Looking for a gym in malahide (or as close as possible) with general cardio facilities and swimming pool?

Any recommendations would be brilliant!

Thanks


----------



## TarfHead (25 Nov 2008)

Just so you know, Total Fitness Malahide is not in Malahide  - it's in Darndale.

There is a new leisure centre in Portmarnock, overlooking the coast road between Portmarnock and Malahide.

http://www.pslc.ie/

Similar discussion here.


----------



## woodseb (26 Nov 2008)

TarfHead said:


> There is a new leisure centre in Portmarnock, overlooking the coast road between Portmarnock and Malahide.
> 
> http://www.pslc.ie/
> 
> Similar discussion here.


 
the pslc is not new or on the coast road - it's been there for 25 odd years - i don't know what one you are talking about except it could be the grand hotel's gym


----------



## TarfHead (26 Nov 2008)

woodseb said:


> the pslc is not new or on the coast road - it's been there for 25 odd years - i don't know what one you are talking about except it could be the grand hotel's gym


 
The last time I drove that road, I spotted a new building overlooking the coast, which I somehow assumed to be a leisure centre.
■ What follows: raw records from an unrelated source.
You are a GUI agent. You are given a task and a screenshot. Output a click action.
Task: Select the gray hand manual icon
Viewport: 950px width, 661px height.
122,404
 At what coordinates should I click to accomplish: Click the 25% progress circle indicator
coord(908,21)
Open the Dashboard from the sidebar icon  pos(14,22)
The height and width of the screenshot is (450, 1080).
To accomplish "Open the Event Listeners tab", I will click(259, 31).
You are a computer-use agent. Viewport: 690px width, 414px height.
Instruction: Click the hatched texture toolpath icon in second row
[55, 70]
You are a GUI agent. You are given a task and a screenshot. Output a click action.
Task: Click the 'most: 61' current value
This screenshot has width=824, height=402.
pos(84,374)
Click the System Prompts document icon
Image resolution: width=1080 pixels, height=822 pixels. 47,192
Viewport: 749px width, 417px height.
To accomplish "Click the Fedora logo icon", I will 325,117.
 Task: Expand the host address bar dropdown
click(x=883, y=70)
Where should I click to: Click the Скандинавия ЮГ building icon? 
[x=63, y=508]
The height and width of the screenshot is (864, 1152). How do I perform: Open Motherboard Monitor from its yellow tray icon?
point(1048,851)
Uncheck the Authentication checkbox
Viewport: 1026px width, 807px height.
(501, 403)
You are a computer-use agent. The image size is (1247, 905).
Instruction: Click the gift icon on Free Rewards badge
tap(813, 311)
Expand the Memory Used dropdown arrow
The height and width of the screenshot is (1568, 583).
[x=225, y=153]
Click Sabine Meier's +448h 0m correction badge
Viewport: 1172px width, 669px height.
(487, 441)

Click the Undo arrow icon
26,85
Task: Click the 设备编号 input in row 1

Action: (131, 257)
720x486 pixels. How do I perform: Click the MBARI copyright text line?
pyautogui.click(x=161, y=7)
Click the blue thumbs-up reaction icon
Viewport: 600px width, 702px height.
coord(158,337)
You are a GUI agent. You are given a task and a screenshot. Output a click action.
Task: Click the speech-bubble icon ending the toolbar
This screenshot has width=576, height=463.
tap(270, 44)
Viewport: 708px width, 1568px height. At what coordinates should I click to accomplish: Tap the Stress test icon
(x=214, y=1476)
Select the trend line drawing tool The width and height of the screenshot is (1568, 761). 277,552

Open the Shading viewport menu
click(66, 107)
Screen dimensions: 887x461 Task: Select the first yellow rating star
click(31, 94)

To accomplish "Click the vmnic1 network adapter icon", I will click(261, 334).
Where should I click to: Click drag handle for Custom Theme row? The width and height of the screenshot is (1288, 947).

There are 2 football pitches behind it. I have since checked the aerial view on  and the building is definitely there, but the south to north view shows it when under construction & there's no sign of a pool.

My mistake.


----------



## woodseb (26 Nov 2008)

i think that's Gannon park,  malahide utd's football ground - the irish team train there


----------



## monkeyking (27 Nov 2008)

sahm2 said:


> Hello,
> 
> Looking for a gym in malahide (or as close as possible) with general cardio facilities and swimming pool?
> 
> ...


 
The Grand Hotel Gym in Malahide has Cardio facilities and swimming pool. A friend of mine used to Gym there and she said it was pretty decent. Not sure what the current rates are. boards.ie have a gym review thread which is quite useful.


----------



## beachman (18 Mar 2009)

you're right - it is a new gym, due to open in a couple of months. it was built by gannon homes. rates and such like are expected soon


----------



## CCOVICH (18 Mar 2009)

ALSAA by the airport is reasonable, if not very modern looking.  They do have a computerised system for tracking your visits and exercises, which I think is good.  Also, big TVs, with Sky Sports (none of those feckin soaps).  Moved away from the area 2 years ago, so my info may be a bit out of date.


----------